7 Things from Strata Santa Clara

This is the fifth time I’ve made the pilgrimage to Strata – I was lucky enough to be at the very first event, here in Santa Clara, and that’s made me think about how things have changed over the last two years.

Two years ago big data was new and shiny. About 1600 people turned up at the South end of silicon valley to enthuse about what we could do with data.

Now we’re talking about legacy Hadoop systems, and data science (big data is so 2011), but what else has changed?

1)   Hadoop grew up

The talk this year wasn’t about this new shiny thing called Hadoop, it was about which distro was the best (with a new Intel distro being announced), and which company had the biggest number of coders working in the original open source code. Seriously there were almost fistfights over the bragging rights.

As a mark of the new seriousness the sports jacket to t-shirt ratio was up. But don’t worry the PC to Mac ratio was still tending to zero (the battle was between Air and Pro).

2)   NoSQL is very much secondary to Hadoop

The show is extremely analytically oriented (in a database sense… but more of that later). The NoSQL vendors are there, but attract a fraction of the attention.

3)   SQL is back

Yes, really.  It turns out it is useful for something after all.

4)   Everyone is looking for ways to make it actually work (and work fast)

Hadoop isn’t perfect, and there are a wide range of companies trying to make it work better. Oddly there is a fetishisation of speed. Odd because this is something that the data warehouse companies went through in the days when it was all about the TPC benchmarks. No people, scaling doesn’t just mean big and fast. It means usable by lots of people and a whole raft of other things.

Greenplum were trying to convince us that theirs was fastest. Intel told us that SAP HANA was faster, and more innovative. Really. And the list went on.

Rather worryingly there seems to be a group out there who want to try and reinvent the dead end of TPC* but for Hadoop.

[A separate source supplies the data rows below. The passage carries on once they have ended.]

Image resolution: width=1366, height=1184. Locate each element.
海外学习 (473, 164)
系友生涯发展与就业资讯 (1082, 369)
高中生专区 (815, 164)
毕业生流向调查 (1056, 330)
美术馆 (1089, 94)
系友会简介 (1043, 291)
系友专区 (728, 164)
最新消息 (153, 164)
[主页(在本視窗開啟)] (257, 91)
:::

5)   There’s a lot of talk about Bayes, but not many data miners 

I ran a session on Data Mining. Only a handful of people out of about 200 in the room would admit to being data miners. This is terrifying as data scientists are trying to do analytical tasks. Coding a random forest does not make you a data miner!

6)   Data philanthropy is (still) hot

We had a keynote from codeforamerica, and lots of talk about ethics, black hats etc… I ran a Birds of a Feather table on Doing Good With Data. A group of us were talking about the top secret PROJECT EPHASUS. 

7)   The Gartner Hypecycle is in the trough of disillusionment

At least as far as big data is concerned. The show sold out. And the excitement was still there. Data Science has arrived.


* For a fun review about the decision that Teradata made to withdraw from TPC benchmarks, try this by my esteemed colleague Martin Willcox.